Thanks for replying to my question. Ive actually done the lactose & fructose intolerance tests and both were negative. May I ask which food allergy test did you get to figure out your specifc allergies? Also im looking into getting tested for pfd next week i am doubting i may have this issue.

Also to answer your question, i was put on antibiotics as my dr wanted to rule out SIBO and clear out my bad bacteria and sort of start over after which i started a heavy doae probiotic but was still suffering from thin stool. Problem is i pass two narrow pencil thin stools every hour for 5 hours every day and still feel like there's some left and this feeling lasts all day &#128553;&#128553;&#128553;&#128553;


----------



## sara1991 (May 13, 2017)

Ive also tried adding fiber like flaxeed and payllium husk but it just made me gassy and bloated.
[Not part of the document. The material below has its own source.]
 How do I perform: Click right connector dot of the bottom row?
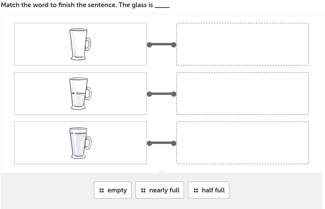(x=173, y=143)
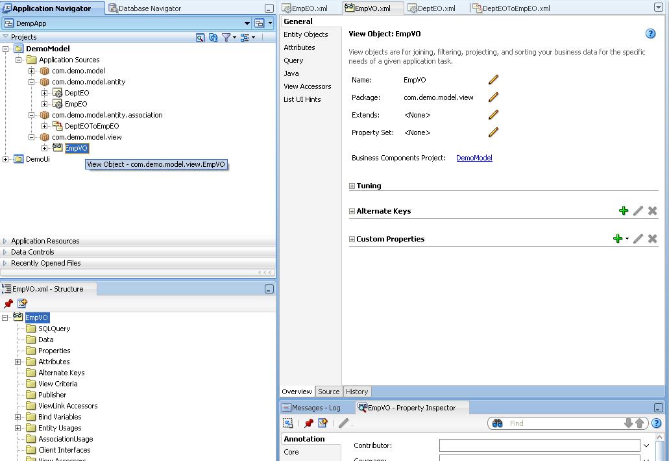669x461 pixels.
Task: Click the red delete icon for Custom Properties
Action: pos(652,238)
The weird thing is that the only time I pass normal stools is after I cry lol. I was thinking maybe thats because the digestive muscles relax when im stressed (fight or flight response) and then its not thin anymore. Maybe its crap but thats my observation.


----------



## ♧Pandora☆ (Jun 23, 2017)

1st thing allergy is not the same as an intolerance.

An allergy is when the immune system sees something as an invader. Symptoms can be life threatening for some. Other symptoms can be swollen tounge, face etc. Breathing difficulties etc. Hives etc.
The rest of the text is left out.